Every line of the entries that holds the word "Fueling" is to be copied.

===== THE DATA

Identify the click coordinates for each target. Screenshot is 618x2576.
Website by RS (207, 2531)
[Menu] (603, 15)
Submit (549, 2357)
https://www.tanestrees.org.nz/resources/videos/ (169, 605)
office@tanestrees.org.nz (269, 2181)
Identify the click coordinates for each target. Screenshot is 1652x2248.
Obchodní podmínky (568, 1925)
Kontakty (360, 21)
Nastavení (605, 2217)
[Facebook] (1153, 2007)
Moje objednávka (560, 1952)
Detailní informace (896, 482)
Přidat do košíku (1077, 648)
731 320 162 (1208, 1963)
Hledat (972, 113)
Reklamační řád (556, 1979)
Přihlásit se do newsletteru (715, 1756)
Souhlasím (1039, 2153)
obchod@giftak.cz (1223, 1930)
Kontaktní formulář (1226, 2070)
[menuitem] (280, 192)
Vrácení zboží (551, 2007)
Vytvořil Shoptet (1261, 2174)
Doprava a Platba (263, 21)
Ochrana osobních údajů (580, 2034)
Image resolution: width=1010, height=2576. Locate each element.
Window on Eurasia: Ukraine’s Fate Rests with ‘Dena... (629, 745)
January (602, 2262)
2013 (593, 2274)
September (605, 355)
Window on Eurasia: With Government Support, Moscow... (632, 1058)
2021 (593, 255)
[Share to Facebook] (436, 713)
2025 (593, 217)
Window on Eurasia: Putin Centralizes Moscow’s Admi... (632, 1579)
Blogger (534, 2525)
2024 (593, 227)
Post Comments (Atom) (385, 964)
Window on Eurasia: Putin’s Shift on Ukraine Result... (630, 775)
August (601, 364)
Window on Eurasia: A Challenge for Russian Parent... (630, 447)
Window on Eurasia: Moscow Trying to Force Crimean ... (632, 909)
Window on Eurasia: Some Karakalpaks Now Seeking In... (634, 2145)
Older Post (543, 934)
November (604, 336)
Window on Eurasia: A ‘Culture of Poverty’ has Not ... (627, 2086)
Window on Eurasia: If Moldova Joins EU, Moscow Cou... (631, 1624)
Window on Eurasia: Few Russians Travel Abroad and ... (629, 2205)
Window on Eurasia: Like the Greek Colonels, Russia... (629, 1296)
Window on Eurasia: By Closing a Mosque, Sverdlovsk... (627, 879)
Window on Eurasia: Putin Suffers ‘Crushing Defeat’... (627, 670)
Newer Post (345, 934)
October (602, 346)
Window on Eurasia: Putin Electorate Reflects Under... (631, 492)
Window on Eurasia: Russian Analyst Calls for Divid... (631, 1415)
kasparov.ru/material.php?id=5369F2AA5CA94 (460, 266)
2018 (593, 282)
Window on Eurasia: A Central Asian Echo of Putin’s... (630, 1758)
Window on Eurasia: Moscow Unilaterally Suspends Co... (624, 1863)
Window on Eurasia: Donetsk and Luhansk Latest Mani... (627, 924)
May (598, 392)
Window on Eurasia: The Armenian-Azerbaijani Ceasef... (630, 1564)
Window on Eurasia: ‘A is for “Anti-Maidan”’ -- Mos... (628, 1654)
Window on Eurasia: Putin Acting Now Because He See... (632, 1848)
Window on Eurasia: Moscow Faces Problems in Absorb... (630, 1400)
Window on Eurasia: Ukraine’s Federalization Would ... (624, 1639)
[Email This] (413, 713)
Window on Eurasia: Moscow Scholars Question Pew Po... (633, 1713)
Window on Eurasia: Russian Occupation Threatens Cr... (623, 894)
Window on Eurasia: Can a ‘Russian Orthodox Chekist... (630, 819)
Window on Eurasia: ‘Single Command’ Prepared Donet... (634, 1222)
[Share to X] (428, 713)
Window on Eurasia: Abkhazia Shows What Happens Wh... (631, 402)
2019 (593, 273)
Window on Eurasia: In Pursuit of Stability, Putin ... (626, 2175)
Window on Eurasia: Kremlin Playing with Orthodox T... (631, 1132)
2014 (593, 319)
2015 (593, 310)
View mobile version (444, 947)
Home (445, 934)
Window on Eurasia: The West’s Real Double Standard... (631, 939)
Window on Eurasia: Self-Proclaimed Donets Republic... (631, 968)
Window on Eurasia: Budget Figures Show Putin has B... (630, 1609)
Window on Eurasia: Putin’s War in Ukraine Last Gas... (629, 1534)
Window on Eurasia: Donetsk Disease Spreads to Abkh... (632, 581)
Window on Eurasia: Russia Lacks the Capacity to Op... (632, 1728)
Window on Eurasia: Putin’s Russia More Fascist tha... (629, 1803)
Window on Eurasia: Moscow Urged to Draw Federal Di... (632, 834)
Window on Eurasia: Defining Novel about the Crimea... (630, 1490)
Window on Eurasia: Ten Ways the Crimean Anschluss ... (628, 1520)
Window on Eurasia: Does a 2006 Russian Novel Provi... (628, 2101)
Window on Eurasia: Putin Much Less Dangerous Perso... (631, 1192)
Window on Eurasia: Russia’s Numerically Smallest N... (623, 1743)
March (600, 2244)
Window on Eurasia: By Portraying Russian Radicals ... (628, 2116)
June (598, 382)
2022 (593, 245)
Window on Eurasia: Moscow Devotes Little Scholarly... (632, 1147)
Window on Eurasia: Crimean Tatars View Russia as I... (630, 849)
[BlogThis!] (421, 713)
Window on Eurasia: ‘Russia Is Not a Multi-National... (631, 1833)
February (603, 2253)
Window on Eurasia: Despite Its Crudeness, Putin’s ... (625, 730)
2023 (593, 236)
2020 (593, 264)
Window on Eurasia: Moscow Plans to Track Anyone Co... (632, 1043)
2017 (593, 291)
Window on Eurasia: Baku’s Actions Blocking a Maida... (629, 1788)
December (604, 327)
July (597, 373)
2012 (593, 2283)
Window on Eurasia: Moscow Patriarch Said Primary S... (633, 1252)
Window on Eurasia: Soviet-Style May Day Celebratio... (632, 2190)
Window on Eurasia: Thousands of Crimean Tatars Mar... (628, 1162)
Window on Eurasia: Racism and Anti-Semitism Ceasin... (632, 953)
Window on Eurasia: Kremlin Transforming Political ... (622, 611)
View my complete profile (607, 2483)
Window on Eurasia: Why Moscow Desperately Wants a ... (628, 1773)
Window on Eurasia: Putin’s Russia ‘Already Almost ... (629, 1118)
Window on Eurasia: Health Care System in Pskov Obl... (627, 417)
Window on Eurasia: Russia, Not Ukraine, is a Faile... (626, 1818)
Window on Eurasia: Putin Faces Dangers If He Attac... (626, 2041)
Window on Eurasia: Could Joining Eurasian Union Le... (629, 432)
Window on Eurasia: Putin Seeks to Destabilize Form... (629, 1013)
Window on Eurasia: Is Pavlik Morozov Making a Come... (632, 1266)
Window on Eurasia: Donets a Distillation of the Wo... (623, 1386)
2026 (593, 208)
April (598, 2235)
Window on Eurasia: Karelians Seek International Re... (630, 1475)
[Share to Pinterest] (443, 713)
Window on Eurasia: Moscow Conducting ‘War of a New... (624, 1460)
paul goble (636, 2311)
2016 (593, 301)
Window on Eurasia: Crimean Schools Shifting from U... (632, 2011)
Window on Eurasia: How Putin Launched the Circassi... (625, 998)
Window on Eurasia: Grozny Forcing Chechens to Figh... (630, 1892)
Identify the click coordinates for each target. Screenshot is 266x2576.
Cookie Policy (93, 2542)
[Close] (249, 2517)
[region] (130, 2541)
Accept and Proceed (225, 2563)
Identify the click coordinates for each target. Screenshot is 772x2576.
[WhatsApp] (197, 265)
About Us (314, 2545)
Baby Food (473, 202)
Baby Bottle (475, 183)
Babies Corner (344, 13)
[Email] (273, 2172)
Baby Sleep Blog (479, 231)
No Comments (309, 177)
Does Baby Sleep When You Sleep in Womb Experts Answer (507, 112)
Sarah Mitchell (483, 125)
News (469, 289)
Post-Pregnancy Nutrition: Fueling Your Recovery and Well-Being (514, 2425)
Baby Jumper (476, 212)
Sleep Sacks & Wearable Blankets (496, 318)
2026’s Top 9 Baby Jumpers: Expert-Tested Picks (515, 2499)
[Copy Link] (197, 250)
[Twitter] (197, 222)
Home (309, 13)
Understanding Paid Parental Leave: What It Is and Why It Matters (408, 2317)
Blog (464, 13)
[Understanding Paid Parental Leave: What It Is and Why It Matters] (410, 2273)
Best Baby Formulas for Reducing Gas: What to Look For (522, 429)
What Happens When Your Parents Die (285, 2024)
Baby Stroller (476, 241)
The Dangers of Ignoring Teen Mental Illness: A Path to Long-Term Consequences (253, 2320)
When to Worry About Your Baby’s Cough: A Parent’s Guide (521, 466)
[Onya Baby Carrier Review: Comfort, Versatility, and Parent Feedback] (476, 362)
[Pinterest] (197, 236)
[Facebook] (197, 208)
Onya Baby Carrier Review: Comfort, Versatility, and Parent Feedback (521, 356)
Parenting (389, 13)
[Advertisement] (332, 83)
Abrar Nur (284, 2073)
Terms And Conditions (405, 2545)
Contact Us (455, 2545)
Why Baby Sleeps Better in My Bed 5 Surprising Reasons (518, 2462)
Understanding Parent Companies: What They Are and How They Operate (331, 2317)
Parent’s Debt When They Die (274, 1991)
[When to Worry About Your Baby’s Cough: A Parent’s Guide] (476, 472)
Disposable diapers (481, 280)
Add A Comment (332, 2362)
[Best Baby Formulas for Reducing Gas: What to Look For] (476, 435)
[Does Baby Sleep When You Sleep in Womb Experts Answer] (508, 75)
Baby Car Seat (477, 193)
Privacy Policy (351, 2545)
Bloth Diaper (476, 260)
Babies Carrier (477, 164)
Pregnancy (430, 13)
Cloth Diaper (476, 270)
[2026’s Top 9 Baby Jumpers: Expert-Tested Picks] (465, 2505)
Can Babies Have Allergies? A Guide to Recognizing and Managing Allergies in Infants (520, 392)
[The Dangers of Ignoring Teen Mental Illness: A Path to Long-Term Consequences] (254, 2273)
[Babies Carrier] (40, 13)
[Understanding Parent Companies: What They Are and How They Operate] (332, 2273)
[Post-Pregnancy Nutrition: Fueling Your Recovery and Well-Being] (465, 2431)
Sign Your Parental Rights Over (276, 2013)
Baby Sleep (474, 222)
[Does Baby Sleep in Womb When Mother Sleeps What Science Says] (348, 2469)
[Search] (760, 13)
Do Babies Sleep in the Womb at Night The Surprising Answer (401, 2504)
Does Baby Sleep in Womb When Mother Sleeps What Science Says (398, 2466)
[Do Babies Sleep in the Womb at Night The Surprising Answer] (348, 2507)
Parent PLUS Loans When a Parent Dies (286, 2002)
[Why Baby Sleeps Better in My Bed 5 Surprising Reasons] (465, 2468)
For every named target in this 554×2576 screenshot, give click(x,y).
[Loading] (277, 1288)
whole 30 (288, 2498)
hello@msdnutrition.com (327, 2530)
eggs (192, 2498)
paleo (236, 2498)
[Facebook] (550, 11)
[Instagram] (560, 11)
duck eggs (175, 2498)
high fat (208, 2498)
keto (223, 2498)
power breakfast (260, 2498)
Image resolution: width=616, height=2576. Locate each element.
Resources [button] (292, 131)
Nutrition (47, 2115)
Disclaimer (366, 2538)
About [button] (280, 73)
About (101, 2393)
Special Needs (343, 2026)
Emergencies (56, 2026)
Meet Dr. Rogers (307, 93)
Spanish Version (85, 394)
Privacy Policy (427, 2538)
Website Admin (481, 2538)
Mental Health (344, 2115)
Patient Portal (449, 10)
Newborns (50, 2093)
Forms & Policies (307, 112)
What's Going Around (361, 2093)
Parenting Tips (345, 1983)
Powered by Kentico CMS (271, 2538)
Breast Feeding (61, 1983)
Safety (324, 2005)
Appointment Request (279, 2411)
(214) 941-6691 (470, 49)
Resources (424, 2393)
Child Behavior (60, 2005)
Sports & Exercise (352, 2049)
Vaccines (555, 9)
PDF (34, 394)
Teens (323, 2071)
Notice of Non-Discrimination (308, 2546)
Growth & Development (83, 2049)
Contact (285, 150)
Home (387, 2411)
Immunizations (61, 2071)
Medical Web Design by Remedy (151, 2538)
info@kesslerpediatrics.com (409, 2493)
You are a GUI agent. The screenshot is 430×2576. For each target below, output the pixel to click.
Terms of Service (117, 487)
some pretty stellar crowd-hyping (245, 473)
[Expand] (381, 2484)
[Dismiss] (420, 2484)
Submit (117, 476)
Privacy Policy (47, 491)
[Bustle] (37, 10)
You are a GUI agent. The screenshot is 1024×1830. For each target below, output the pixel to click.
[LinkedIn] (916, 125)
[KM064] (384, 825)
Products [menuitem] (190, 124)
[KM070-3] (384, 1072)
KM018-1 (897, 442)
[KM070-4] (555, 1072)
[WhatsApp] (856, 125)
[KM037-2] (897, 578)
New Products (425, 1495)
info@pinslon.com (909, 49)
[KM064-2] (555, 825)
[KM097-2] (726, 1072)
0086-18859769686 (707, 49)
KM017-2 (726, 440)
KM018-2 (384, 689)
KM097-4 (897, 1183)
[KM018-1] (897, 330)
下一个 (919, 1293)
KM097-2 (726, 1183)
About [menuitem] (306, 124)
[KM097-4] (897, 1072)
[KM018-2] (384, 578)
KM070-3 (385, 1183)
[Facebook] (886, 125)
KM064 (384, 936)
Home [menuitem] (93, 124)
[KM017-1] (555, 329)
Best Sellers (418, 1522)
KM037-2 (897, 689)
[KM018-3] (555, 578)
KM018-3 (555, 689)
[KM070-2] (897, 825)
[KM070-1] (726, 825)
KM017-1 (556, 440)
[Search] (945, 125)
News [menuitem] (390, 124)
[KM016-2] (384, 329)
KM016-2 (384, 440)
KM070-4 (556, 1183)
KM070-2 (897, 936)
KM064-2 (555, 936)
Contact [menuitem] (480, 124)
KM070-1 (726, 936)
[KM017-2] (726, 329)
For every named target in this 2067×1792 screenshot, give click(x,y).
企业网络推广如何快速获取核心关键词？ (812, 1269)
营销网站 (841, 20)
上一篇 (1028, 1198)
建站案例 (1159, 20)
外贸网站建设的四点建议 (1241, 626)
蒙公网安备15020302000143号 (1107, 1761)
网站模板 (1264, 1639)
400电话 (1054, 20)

==========

- **ANSWER TO THIS TASK**:
Post-Pregnancy Nutrition: Fueling Your Recovery and Well-Being (514, 2425)
[Post-Pregnancy Nutrition: Fueling Your Recovery and Well-Being] (465, 2431)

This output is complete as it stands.